Official repository for the AudSemThinker model and AudSem dataset. This repository contains the code and resources for the AudSemThinker project, focusing on creating a large-scale audio-language dataset from YouTube subtitles and training multimodal models for audio semantic understanding.
Category | Link | Description |
---|---|---|
Paper | arXiv:2505.14142 | AudSemThinker research paper |
Datasets | gijs/audsem-simple | Simplified AudSem dataset without semantic descriptors |
gijs/audsem | Full AudSem dataset with semantic descriptors | |
Models | gijs/audsemthinker-qa | AudSemThinker model fine-tuned for QA |
gijs/audsemthinker | General AudSemThinker model | |
gijs/audsemthinker-qa-grpo | AudSemThinker QA model with GRPO optimization | |
Demo | gijs/audsemthinker | Interactive demo of the AudSemThinker model |
The repository is structured into several directories, each serving a specific purpose in the dataset creation and model training pipeline:
- filtering/: Filters raw YouTube subtitle data to extract high-quality sound descriptions.

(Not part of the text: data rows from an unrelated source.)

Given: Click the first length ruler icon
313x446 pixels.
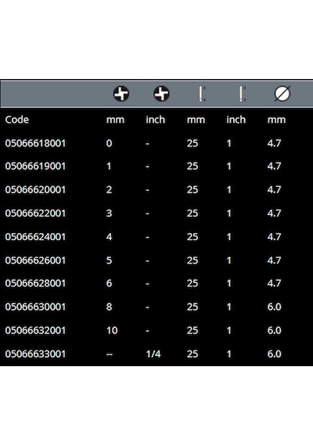Looking at the screenshot, I should tap(201, 94).
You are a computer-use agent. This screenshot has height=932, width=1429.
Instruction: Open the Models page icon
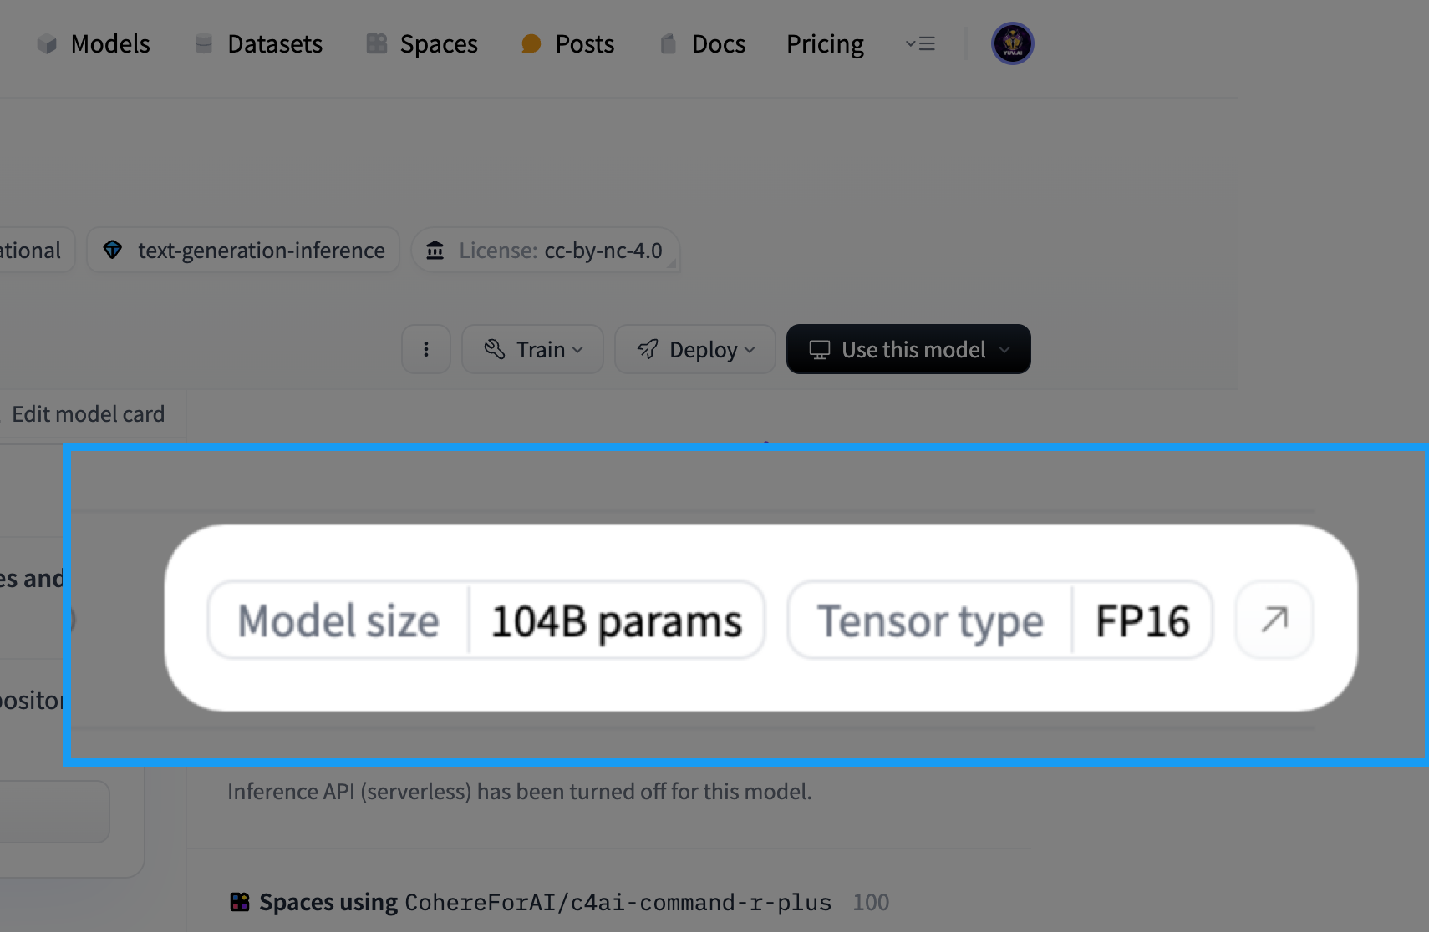47,44
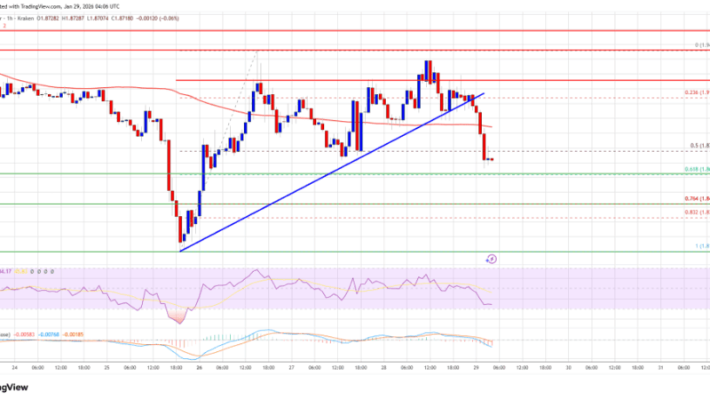Click the MACD legend values in lower pane

pyautogui.click(x=36, y=334)
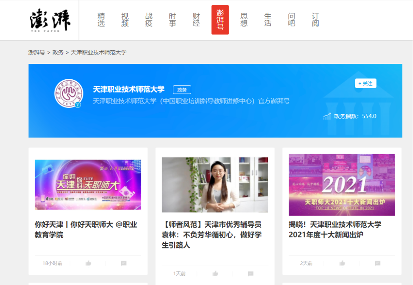Screen dimensions: 413x285
Task: Open comments on the 师者风范 article
Action: point(251,274)
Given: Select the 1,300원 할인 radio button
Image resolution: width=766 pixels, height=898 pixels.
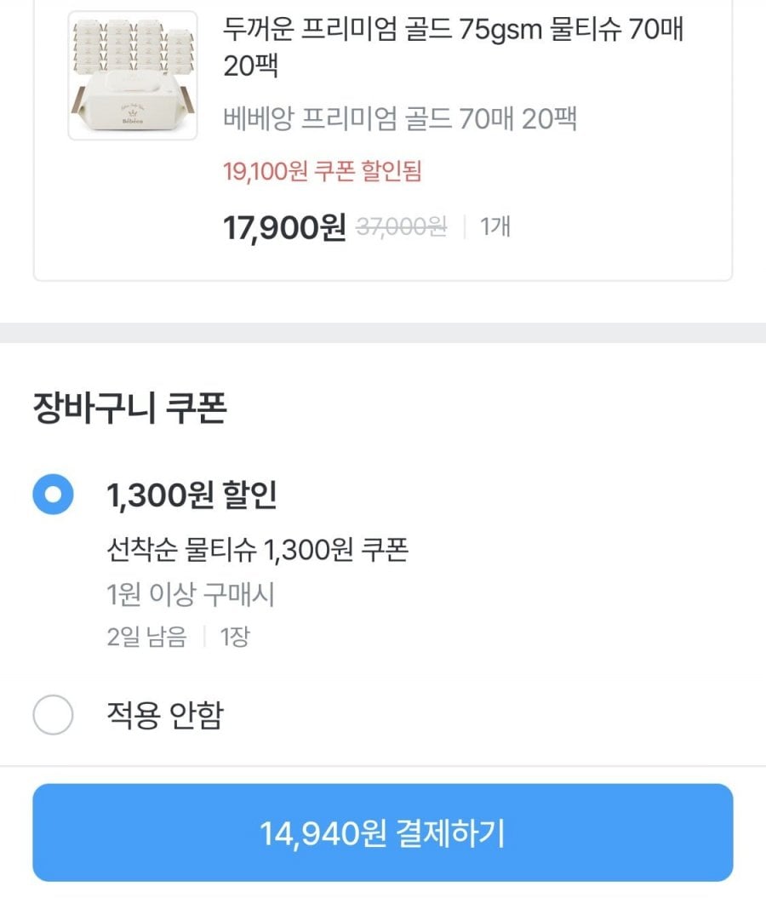Looking at the screenshot, I should point(53,495).
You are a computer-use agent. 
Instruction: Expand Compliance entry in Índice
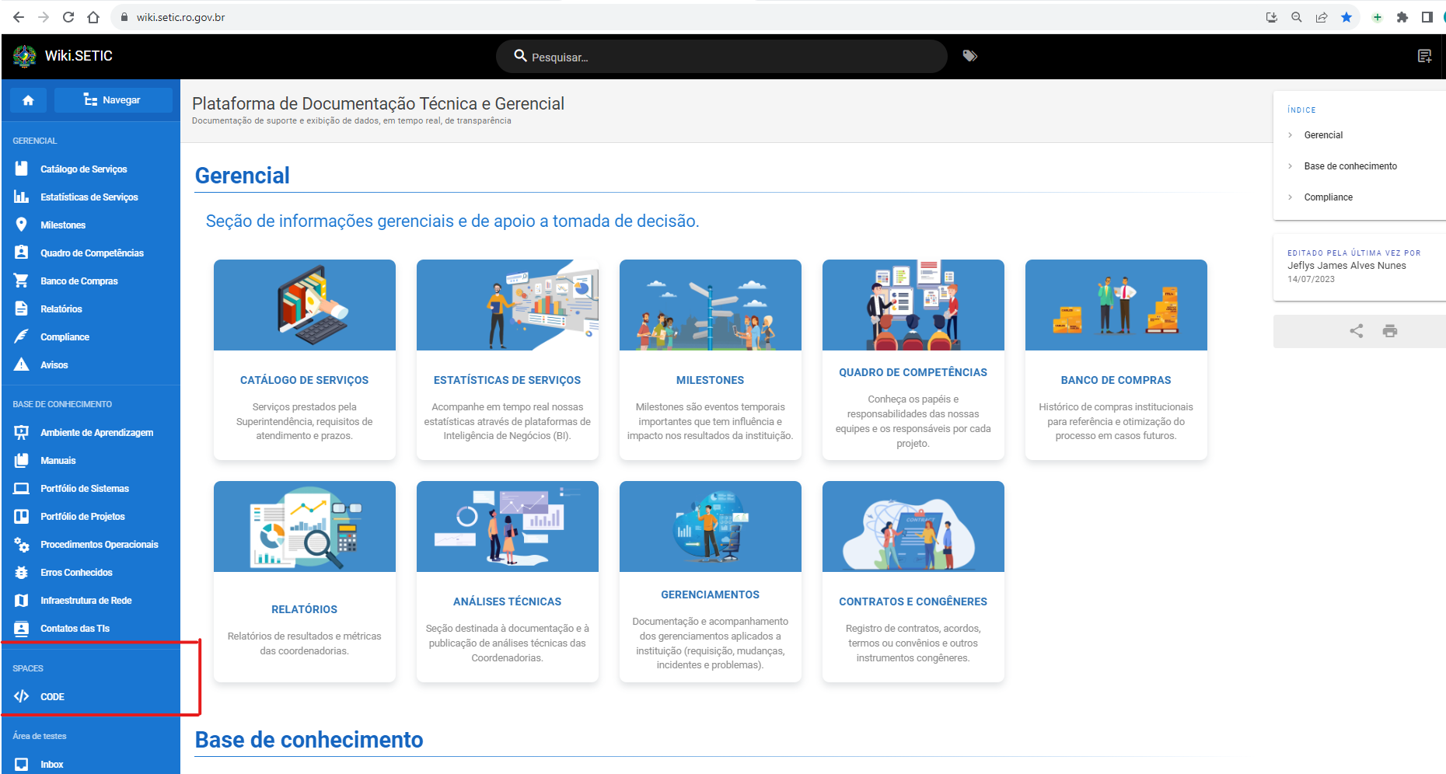[1328, 197]
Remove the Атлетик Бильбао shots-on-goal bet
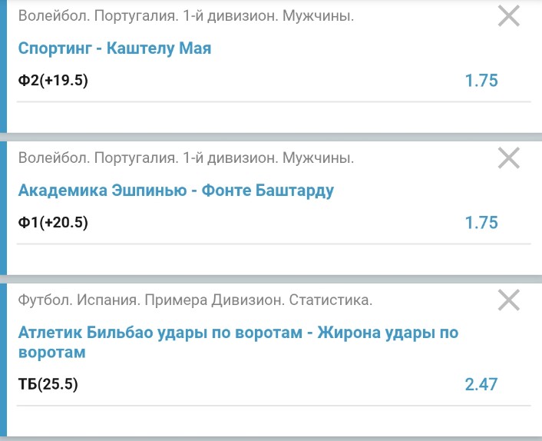 [509, 300]
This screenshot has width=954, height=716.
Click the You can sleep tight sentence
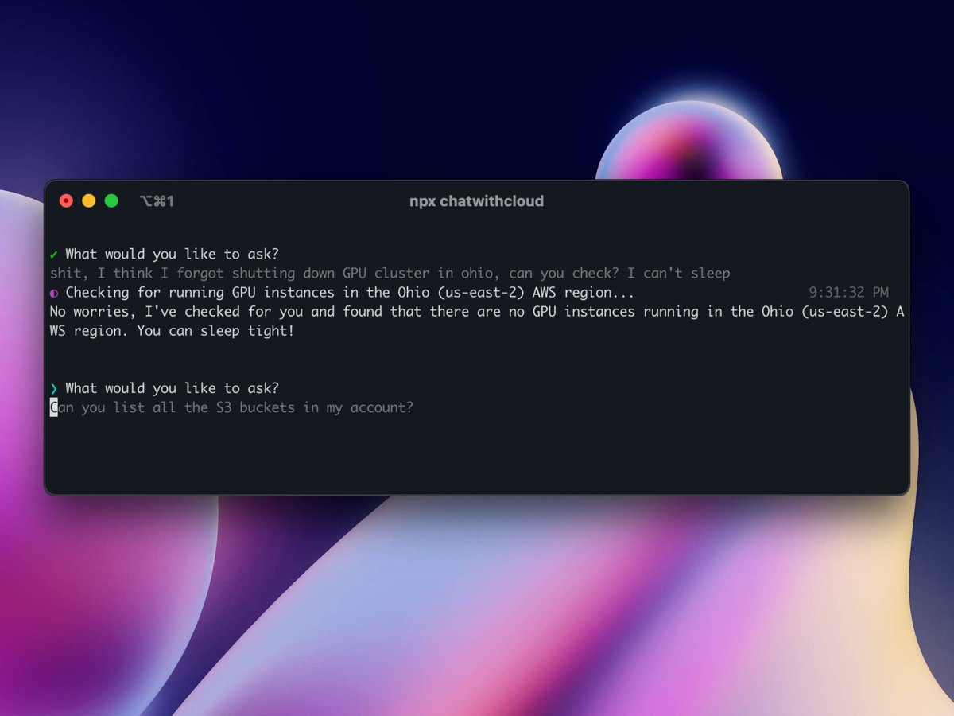point(215,331)
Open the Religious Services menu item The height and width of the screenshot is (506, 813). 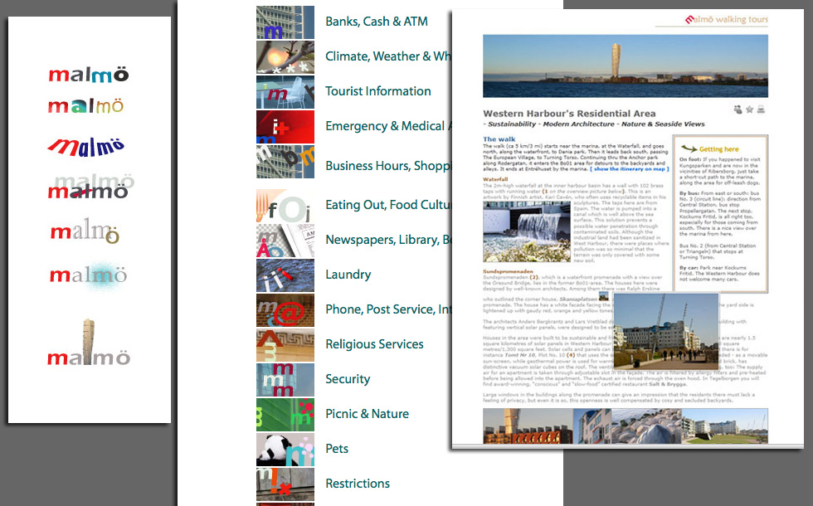pyautogui.click(x=374, y=344)
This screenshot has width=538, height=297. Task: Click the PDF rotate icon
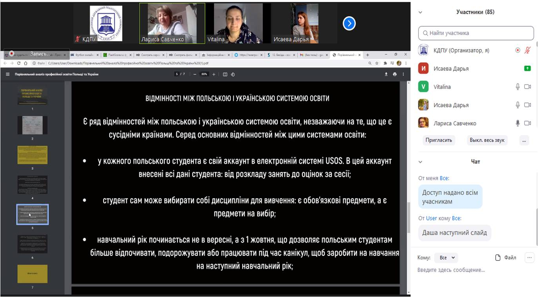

- clip_embeddings/: Converts audio and text data into embeddings for further filtering based on cosine similarity.
- metadata_evaluation/: Generates the final dataset by extracting multimodal features (audio, image, video) and combining them.
- tarify/: Packages the dataset into WebDataset tar files for efficient data loading.
- training/: Contains scripts for training models using Supervised Fine-Tuning (SFT) and Group Relative Policy Optimization (GRPO), along with evaluation scripts.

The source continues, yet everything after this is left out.